Skip to content

Schema Registry

  • Server process external to Kafka Brokers
  • Maintains a database of schemas in the topic _schemas
  • Has its own Consumer/Producer API component to fetch schemas
  • A schema defines the structure of the data format
  • The advantage of having a schema is that it clearly specifies the structure, the type and the meaning (through documentation) of the data.
  • With a schema, data can also be encoded more efficiently.
  • E.g., avro, thrift, protobuf, json

Subject

  • The SR defines a scope in which schemas can evolve, the scope is named subject
  • The name of the subject depends on the subject name strategy
  • The subject name strategy can be modified on a per-topic basis
  • The default subject name strategy is topic-value and topic-key

Compatibility rules

  • A schema compatibility rule can be defined per topic

  • If a schema is the same as the last message produced -> Success

  • If a schema is different from last message but matches the compatibility -> Success
  • If a schema is different from last message but violates the compatibility -> Fail

  • The schema registry does NOT impede the producer/consumer from producing/consuming a message with incompatible schema

  • Rather it alerts the application that they are doing so

Schema Evolution

  • Backward: new schema can be used to read old data. v2 can read v1 Backward compatibility
  • Only add fields with defaults
  • Updating your consumers to V2 you will still be able to read V1 producer data
  • Forward: old schema can be used to read new data. v1 can read v2 Forward compatibility
  • Only remove fields that have defaults
  • Updating your producers to V2 won't break your V1 consumers
  • Full: both backward and forward Full compatibility
  • Only add fields with defaults
  • Only remove fields that have defaults
  • Breaking (none): none of those
  • Add/Remove elements from an Enum
  • Change type of a field
  • Rename a required field (without default)
  • Rules
  • Make your primary key required (no default)
  • Give default values to all the fields that could be removed in the future
  • Be very careful when using enums.

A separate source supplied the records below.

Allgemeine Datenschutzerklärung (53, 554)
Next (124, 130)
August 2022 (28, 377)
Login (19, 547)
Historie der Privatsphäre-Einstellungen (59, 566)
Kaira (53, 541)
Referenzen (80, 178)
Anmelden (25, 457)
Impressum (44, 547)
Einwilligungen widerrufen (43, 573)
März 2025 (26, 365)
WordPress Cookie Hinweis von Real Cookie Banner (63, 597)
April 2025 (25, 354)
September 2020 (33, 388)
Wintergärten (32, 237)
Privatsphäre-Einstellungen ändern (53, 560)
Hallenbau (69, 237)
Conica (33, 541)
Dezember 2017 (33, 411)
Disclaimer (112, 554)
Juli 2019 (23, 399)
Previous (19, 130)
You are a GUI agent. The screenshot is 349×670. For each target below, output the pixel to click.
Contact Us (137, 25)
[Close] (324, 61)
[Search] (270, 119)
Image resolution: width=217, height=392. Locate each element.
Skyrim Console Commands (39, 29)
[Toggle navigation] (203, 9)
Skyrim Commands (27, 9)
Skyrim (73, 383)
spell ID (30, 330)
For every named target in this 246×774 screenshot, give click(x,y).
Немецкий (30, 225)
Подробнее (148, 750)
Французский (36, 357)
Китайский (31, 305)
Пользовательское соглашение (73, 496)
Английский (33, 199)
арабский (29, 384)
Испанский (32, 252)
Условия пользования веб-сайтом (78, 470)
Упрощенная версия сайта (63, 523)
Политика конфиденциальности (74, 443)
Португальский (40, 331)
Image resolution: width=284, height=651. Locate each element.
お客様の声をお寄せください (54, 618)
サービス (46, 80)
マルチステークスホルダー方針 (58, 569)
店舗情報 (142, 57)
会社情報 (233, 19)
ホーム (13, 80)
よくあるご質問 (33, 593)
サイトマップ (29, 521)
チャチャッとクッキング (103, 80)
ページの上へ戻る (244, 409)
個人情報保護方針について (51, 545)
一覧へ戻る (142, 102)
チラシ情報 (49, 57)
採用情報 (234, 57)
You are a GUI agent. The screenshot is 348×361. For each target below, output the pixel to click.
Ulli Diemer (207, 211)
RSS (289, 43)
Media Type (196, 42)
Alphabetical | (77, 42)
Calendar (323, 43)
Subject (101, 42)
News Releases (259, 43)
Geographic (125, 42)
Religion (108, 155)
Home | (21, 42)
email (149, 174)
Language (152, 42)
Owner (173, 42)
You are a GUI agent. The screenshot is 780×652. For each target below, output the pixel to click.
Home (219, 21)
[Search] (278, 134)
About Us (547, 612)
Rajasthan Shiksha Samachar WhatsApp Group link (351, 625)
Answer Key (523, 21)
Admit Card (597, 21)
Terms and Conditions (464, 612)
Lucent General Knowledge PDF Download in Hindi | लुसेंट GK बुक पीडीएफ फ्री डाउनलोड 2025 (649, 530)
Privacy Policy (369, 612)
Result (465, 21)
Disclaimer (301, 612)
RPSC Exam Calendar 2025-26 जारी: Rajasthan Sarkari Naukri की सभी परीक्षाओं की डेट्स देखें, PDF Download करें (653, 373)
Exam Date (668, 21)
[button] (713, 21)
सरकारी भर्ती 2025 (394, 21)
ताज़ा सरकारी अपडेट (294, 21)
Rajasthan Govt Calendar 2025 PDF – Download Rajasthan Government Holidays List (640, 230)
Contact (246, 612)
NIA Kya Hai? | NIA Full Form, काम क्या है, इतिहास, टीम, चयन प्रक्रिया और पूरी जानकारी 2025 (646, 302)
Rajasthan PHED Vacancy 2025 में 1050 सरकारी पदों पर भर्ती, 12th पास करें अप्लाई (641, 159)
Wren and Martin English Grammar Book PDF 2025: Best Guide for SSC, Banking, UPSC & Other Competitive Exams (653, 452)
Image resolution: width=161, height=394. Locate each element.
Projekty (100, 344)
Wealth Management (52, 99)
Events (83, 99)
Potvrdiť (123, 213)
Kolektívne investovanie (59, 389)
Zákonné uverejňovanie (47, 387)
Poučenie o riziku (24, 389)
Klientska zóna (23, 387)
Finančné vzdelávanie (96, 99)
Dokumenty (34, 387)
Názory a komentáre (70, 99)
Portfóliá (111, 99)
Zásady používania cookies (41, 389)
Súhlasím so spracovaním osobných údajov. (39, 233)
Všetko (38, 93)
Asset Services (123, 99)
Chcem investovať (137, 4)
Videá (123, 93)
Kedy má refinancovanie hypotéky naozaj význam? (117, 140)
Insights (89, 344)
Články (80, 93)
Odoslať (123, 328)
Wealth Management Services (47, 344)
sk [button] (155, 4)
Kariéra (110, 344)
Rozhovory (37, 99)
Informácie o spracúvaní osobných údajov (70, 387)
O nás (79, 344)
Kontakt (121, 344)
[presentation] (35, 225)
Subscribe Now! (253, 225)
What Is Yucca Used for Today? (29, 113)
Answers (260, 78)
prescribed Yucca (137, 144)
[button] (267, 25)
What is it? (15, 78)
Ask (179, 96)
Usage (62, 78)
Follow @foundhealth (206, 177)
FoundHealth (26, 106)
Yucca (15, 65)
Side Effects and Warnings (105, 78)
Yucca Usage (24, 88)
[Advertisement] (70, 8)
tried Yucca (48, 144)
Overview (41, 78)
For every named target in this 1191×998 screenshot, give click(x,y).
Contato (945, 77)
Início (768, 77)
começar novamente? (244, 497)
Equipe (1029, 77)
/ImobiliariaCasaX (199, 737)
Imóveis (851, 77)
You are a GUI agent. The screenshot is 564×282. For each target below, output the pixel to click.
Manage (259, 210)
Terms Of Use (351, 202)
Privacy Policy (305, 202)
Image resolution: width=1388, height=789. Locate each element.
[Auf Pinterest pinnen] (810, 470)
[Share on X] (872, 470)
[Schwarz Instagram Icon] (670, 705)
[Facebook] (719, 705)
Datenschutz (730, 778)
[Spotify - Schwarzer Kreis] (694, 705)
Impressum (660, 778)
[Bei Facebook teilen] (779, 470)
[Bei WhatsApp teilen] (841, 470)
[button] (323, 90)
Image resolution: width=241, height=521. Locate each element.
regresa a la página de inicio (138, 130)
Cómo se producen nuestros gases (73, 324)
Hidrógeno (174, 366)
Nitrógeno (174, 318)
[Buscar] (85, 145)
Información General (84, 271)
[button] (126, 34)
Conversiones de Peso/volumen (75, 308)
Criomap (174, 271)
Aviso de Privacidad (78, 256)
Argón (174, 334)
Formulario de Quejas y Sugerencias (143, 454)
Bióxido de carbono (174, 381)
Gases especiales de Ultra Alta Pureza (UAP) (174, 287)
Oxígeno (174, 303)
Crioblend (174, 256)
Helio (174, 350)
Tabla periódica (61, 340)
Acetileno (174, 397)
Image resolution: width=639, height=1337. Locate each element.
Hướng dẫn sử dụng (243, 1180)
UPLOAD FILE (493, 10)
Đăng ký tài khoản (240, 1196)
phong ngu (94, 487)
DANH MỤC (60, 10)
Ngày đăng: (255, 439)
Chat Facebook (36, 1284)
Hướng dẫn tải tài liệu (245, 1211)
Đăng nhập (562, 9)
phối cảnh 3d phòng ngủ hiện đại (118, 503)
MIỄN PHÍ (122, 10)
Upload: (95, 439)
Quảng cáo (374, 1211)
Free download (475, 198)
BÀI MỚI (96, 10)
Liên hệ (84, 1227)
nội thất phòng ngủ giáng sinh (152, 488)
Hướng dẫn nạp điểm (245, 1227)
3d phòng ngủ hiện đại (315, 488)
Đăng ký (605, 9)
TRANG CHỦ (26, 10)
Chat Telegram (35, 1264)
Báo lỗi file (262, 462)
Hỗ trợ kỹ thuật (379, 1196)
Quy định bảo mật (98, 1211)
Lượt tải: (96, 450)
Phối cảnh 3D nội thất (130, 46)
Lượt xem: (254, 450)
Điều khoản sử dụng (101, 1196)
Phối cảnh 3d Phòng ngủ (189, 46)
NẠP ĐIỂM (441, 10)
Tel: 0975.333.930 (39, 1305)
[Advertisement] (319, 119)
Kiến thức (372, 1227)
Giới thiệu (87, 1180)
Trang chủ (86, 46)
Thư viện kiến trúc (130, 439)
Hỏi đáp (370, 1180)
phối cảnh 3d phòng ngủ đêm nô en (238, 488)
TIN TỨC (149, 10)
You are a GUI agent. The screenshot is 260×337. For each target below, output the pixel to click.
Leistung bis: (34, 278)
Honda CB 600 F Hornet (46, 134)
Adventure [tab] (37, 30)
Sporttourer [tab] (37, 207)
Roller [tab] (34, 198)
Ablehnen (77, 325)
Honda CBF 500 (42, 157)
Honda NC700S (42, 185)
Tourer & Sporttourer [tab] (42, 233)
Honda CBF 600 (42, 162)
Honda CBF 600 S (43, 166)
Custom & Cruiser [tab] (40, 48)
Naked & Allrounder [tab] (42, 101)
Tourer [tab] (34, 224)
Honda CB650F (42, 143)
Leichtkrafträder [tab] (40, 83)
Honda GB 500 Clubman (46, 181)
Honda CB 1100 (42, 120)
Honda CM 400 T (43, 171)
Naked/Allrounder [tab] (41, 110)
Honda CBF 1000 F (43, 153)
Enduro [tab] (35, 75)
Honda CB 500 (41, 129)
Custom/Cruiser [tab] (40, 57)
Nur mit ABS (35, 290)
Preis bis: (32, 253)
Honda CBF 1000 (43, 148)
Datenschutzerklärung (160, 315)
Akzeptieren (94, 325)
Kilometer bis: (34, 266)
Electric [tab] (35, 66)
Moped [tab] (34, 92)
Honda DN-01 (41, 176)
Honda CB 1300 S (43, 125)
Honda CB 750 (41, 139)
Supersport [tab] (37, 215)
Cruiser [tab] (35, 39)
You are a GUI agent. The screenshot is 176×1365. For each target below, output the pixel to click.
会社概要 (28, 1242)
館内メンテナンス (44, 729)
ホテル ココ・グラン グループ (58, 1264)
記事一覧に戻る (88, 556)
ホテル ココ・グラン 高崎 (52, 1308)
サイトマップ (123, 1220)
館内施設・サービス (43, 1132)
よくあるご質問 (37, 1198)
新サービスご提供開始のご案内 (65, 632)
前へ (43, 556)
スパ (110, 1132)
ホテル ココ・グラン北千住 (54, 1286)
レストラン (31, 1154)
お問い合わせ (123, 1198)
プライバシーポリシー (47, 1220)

Enums can't evolve over time
  • Don't rename fields. You can add aliases instead
  • When evolving a schema, always give default values (backward compatible)
  • When evolving a schema, never delete a required field (forward compatible)

Confluent schema registry

  • Avro Schema: Goes to schema registry
  • Magic Byte: Version of the schema
  • Schema ID: ID of the schema in schema registry
  • Avro Content: Payload

Kafka Schema Registry

version: "2"
services:
  kafka-cluster:
    image: landoop/fast-data-dev:cp3.3.0 # Kafka + Schema Registry + REst Proxy
    environment:
      ADV_HOST: 127.0.0.1 # Change to 192.168.99.100 if using Docker Toolbox
      RUNTESTS: 0 # Disable Running tests so the cluster starts faster
      FORWARDLOGS: 0 # Disable running 5 file source connectors that bring application logs into Kafka topics
      SAMPLEDATA: 0 # Do not create sea_vessel_position_reports, nyc_yellow_taxi_trip_data, reddit_posts topics with sample Avro records.
    ports:
      - 2181:2181 # Zookeeper
      - 3030:3030 # Landoop UI
      - 8081-8083:8081-8083 # REST Proxy, Schema Registry, Kafka Connect ports
      - 9581-9585:9581-9585 # JMX Ports
      - 9092:9092 # Kafka Broker

Schema Registry API

# Register a new version of a schema under the subject "my-topic-value"
curl -X "POST" "http://localhost:8081/subjects/my-topic-value/versions" \
  -H "Content-Type: application/vnd.schemaregistry.v1+json" \
  --data '{"schema": "{\"type\": \"string\"}"}'

# Check whether a schema has been registered under subject "my-topic-value"
curl -X "POST" "http://localhost:8081/subjects/my-topic-value" \
  -H "Content-Type: application/vnd.schemaregistry.v1+json" \
  --data '{"schema": "{\"type\": \"string\"}"}'

# Test compatibility of a schema with the latest schema under subject "my-topic-value"
curl -X "POST" "http://localhost:8081/compatibility/subjects/my-topic-value/versions/latest" \
  -H "Content-Type: application/vnd.schemaregistry.v1+json" \
  --data '{"schema": "{\"type\": \"string\"}"}' \
# List all subjects
curl -X "GET" "http://localhost:8081/subjects"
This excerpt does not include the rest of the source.